:: EXERCISE PROMPT ::
An exact copy of all the records is the expected answer.

:: RECORDED DATA ::

*** Begin section ***

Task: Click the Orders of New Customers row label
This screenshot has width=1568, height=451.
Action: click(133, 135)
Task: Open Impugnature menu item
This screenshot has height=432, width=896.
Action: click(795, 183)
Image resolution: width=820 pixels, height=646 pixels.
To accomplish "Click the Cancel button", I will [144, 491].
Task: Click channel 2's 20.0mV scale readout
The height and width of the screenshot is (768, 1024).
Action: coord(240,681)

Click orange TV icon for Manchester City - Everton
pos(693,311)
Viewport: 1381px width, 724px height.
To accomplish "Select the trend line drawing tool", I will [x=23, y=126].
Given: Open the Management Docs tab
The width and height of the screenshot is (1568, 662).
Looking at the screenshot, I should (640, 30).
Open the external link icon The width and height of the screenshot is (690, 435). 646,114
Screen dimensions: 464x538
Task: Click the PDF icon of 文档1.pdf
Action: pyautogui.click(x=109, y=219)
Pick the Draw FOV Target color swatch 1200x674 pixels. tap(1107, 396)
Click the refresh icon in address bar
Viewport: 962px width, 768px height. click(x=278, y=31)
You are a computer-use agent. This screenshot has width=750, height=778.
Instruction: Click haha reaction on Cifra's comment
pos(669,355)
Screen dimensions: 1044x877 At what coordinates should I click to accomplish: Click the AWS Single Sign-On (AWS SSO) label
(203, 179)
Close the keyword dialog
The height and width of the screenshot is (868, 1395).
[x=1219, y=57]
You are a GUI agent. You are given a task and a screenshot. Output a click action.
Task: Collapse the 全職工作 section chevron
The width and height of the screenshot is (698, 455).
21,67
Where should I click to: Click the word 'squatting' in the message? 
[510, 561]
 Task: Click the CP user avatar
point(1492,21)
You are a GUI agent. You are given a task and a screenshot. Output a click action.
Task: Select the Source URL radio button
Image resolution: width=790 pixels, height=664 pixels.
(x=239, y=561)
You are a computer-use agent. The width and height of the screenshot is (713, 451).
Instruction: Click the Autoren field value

*** End section ***

:: RESULT BELOW ::
Task: Click the Orders of New Customers row label
This screenshot has width=1568, height=451.
Action: click(133, 135)
Task: Open Impugnature menu item
This screenshot has height=432, width=896.
Action: click(795, 183)
Image resolution: width=820 pixels, height=646 pixels.
To accomplish "Click the Cancel button", I will [144, 491].
Task: Click channel 2's 20.0mV scale readout
The height and width of the screenshot is (768, 1024).
Action: coord(240,681)

Click orange TV icon for Manchester City - Everton
pos(693,311)
Viewport: 1381px width, 724px height.
To accomplish "Select the trend line drawing tool", I will [x=23, y=126].
Given: Open the Management Docs tab
The width and height of the screenshot is (1568, 662).
Looking at the screenshot, I should (640, 30).
Open the external link icon The width and height of the screenshot is (690, 435). 646,114
Screen dimensions: 464x538
Task: Click the PDF icon of 文档1.pdf
Action: pyautogui.click(x=109, y=219)
Pick the Draw FOV Target color swatch 1200x674 pixels. tap(1107, 396)
Click the refresh icon in address bar
Viewport: 962px width, 768px height. click(x=278, y=31)
You are a computer-use agent. This screenshot has width=750, height=778.
Instruction: Click haha reaction on Cifra's comment
pos(669,355)
Screen dimensions: 1044x877 At what coordinates should I click to accomplish: Click the AWS Single Sign-On (AWS SSO) label
(203, 179)
Close the keyword dialog
The height and width of the screenshot is (868, 1395).
[x=1219, y=57]
You are a GUI agent. You are given a task and a screenshot. Output a click action.
Task: Collapse the 全職工作 section chevron
The width and height of the screenshot is (698, 455).
21,67
Where should I click to: Click the word 'squatting' in the message? 
[510, 561]
 Task: Click the CP user avatar
point(1492,21)
You are a GUI agent. You are given a task and a screenshot. Output a click action.
Task: Select the Source URL radio button
Image resolution: width=790 pixels, height=664 pixels.
(x=239, y=561)
You are a computer-use agent. The width and height of the screenshot is (713, 451).
Instruction: Click the Autoren field value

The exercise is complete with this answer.